─── PROVIDED DATA ───
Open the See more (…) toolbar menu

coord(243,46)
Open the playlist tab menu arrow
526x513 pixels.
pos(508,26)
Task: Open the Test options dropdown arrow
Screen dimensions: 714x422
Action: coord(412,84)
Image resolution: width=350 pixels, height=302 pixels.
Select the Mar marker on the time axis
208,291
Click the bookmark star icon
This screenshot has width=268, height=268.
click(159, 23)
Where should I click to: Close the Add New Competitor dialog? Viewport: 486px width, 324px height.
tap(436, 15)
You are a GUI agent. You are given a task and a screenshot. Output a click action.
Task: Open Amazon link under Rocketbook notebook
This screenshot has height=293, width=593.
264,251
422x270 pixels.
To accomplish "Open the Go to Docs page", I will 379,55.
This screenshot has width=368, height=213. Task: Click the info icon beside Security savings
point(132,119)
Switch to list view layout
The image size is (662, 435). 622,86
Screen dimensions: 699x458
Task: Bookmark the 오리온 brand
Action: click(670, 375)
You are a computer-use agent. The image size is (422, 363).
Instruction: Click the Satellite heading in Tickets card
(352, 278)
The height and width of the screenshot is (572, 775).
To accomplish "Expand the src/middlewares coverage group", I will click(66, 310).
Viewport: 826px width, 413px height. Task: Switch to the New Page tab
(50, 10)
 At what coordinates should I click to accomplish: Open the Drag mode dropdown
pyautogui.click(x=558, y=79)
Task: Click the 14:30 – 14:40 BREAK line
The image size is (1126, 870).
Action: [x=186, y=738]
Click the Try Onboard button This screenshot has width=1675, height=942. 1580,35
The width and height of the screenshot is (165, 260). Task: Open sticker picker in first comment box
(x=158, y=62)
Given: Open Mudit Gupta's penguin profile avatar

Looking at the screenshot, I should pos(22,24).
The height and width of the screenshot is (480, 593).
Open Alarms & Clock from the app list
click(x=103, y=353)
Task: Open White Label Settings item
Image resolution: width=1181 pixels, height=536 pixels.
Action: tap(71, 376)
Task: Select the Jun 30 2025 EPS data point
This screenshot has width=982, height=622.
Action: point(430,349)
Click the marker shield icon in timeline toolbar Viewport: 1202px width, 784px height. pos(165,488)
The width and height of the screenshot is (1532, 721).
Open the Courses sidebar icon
───
> PROBLEM DESCRIPTION
Could every record be printed again exactly as it reads?

> TASK ANSWER
Open the See more (…) toolbar menu

coord(243,46)
Open the playlist tab menu arrow
526x513 pixels.
pos(508,26)
Task: Open the Test options dropdown arrow
Screen dimensions: 714x422
Action: coord(412,84)
Image resolution: width=350 pixels, height=302 pixels.
Select the Mar marker on the time axis
208,291
Click the bookmark star icon
This screenshot has width=268, height=268.
click(159, 23)
Where should I click to: Close the Add New Competitor dialog? Viewport: 486px width, 324px height.
tap(436, 15)
You are a GUI agent. You are given a task and a screenshot. Output a click action.
Task: Open Amazon link under Rocketbook notebook
This screenshot has height=293, width=593.
264,251
422x270 pixels.
To accomplish "Open the Go to Docs page", I will 379,55.
This screenshot has width=368, height=213. Task: Click the info icon beside Security savings
point(132,119)
Switch to list view layout
The image size is (662, 435). 622,86
Screen dimensions: 699x458
Task: Bookmark the 오리온 brand
Action: click(670, 375)
You are a computer-use agent. The image size is (422, 363).
Instruction: Click the Satellite heading in Tickets card
(352, 278)
The height and width of the screenshot is (572, 775).
To accomplish "Expand the src/middlewares coverage group", I will click(66, 310).
Viewport: 826px width, 413px height. Task: Switch to the New Page tab
(50, 10)
 At what coordinates should I click to accomplish: Open the Drag mode dropdown
pyautogui.click(x=558, y=79)
Task: Click the 14:30 – 14:40 BREAK line
The image size is (1126, 870).
Action: [x=186, y=738]
Click the Try Onboard button This screenshot has width=1675, height=942. 1580,35
The width and height of the screenshot is (165, 260). Task: Open sticker picker in first comment box
(x=158, y=62)
Given: Open Mudit Gupta's penguin profile avatar

Looking at the screenshot, I should pos(22,24).
The height and width of the screenshot is (480, 593).
Open Alarms & Clock from the app list
click(x=103, y=353)
Task: Open White Label Settings item
Image resolution: width=1181 pixels, height=536 pixels.
Action: tap(71, 376)
Task: Select the Jun 30 2025 EPS data point
This screenshot has width=982, height=622.
Action: point(430,349)
Click the marker shield icon in timeline toolbar Viewport: 1202px width, 784px height. pos(165,488)
The width and height of the screenshot is (1532, 721).
Open the Courses sidebar icon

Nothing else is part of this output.